Transcribe the passage below on fascism in interwar France word for word, including the book details at its top.

** Excerpted passage follows **

Fascism by Roger Eatwell
Author:Roger Eatwell [Roger Eatwell]
Language: eng
Format: epub
Publisher: Random House
Published: 2003-07-08T04:00:00+00:00
iii
It is easy to see why French legend holds that fascism was a marginal movement in France during the interwar years. It is far more difficult to understand the counterclaim that France was riddled with fascist ideology.16 To understand the latter argument, it is necessary to turn from the world of concrete politics to the arena of ideas—an important one in a country that takes intellectuals seriously. Whereas few politicians were willing openly to proclaim themselves fascist, more intellectuals were willing to embrace the ideology—or to exhibit aspects of thought that had strong affinities with fascism, and that more generally contributed to the critique of parliamentary democracy. While this may not have produced a fascist mass movement during the 1930s, it undoubtedly helped to condition attitudes after France’s defeat in 1940.

** End of Excerpted passage **
** Data listing follows **

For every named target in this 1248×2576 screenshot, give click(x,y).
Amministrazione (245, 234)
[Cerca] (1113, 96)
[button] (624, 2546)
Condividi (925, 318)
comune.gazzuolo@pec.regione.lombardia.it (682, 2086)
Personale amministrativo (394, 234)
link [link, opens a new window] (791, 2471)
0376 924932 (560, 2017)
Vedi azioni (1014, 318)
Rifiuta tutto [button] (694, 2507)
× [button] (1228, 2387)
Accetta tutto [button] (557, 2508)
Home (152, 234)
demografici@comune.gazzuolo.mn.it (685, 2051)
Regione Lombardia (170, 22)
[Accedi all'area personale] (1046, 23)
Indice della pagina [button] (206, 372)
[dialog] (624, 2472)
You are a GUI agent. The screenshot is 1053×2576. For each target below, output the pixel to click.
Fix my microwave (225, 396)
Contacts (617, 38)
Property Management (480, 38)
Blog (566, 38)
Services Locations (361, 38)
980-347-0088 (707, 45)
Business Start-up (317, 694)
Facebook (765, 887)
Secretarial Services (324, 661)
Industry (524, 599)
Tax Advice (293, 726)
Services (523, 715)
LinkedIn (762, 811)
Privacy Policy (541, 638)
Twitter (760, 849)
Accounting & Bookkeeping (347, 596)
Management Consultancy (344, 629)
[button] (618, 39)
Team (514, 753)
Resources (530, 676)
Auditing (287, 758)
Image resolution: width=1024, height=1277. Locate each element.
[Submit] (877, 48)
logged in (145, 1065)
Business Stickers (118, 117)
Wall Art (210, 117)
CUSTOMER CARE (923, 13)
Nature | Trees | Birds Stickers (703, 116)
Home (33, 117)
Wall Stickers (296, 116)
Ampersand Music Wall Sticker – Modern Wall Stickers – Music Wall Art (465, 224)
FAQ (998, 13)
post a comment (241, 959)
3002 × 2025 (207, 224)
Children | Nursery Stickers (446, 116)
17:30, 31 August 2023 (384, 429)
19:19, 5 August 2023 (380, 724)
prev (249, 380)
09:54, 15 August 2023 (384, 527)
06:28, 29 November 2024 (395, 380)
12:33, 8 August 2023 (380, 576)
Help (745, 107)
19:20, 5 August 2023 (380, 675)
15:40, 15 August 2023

** End of Data listing **

:: Result of this exercise ::
Fascism by Roger Eatwell
Author:Roger Eatwell [Roger Eatwell]
Language: eng
Format: epub
Publisher: Random House
Published: 2003-07-08T04:00:00+00:00
iii
It is easy to see why French legend holds that fascism was a marginal movement in France during the interwar years. It is far more difficult to understand the counterclaim that France was riddled with fascist ideology.16 To understand the latter argument, it is necessary to turn from the world of concrete politics to the arena of ideas—an important one in a country that takes intellectuals seriously. Whereas few politicians were willing openly to proclaim themselves fascist, more intellectuals were willing to embrace the ideology—or to exhibit aspects of thought that had strong affinities with fascism, and that more generally contributed to the critique of parliamentary democracy. While this may not have produced a fascist mass movement during the 1930s, it undoubtedly helped to condition attitudes after France’s defeat in 1940.